(Screenshot grounding data)
--- --- ---

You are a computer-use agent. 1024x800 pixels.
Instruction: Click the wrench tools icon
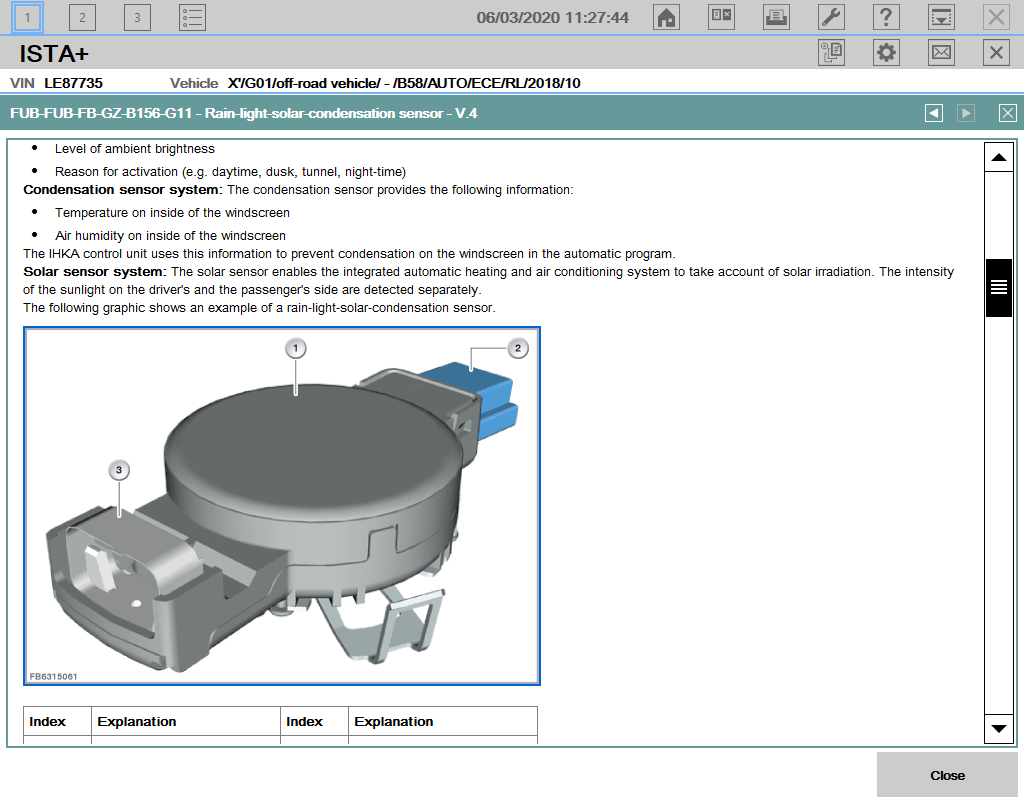tap(831, 17)
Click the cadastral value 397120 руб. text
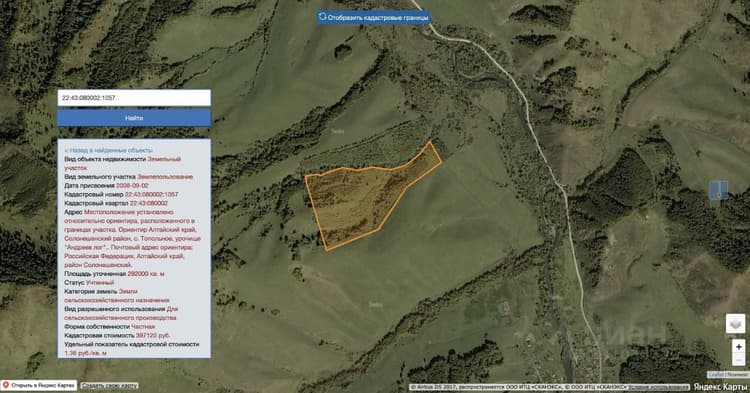750x393 pixels. (153, 336)
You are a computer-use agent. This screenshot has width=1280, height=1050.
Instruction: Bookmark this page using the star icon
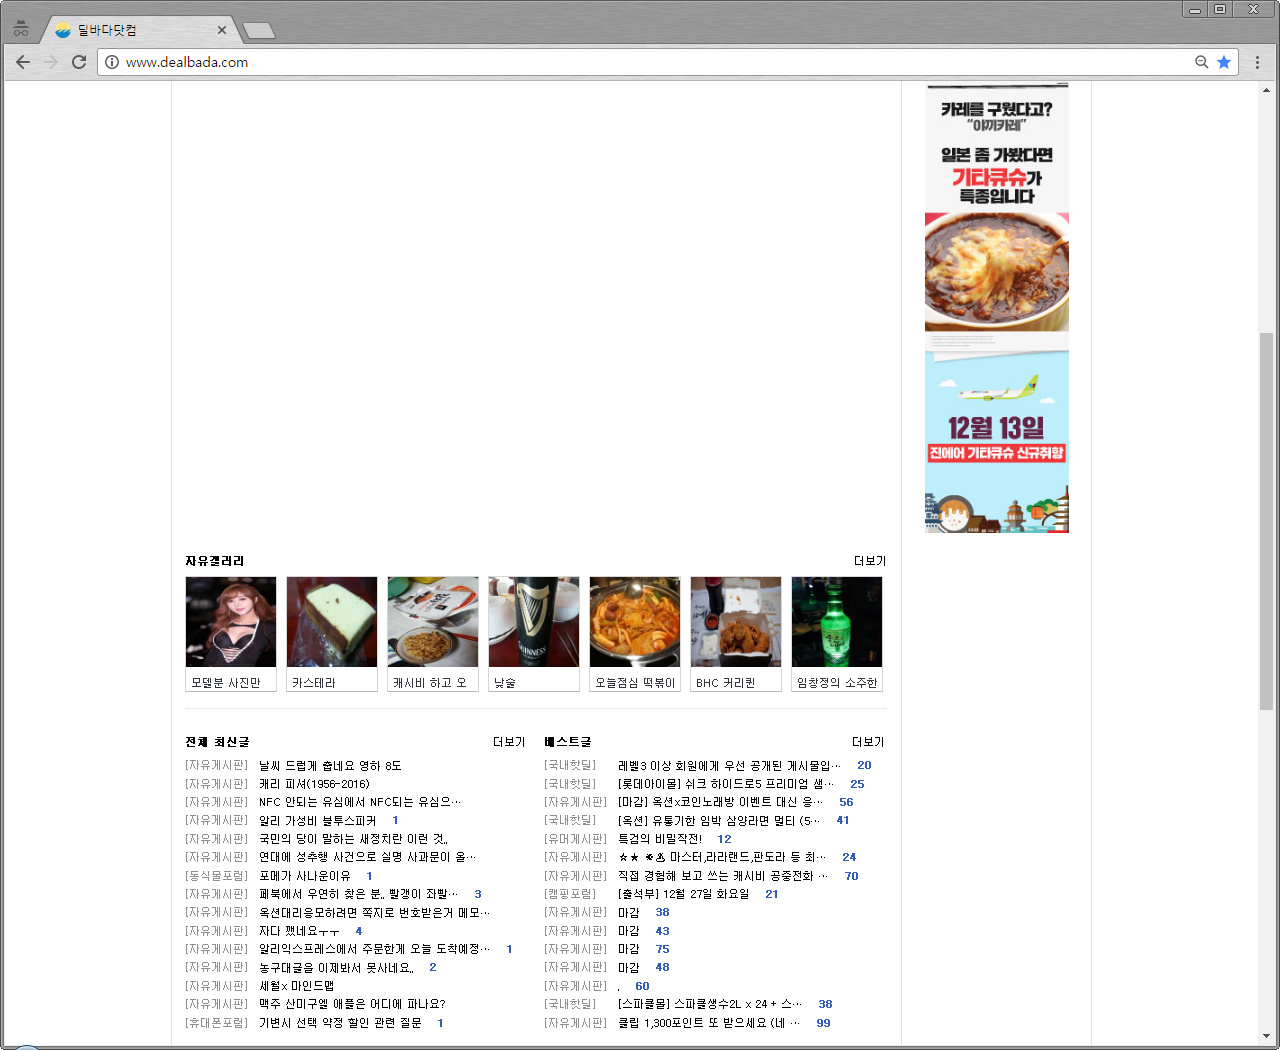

--- --- ---

» Prompt
Transcribe exactly the lines running from the line with "You are a computer-use agent. This" to the last line of the entries. Pictures stay out of the copy.

» Written solution
You are a computer-use agent. This screenshot has width=1280, height=1050.
Instruction: Bookmark this page using the star icon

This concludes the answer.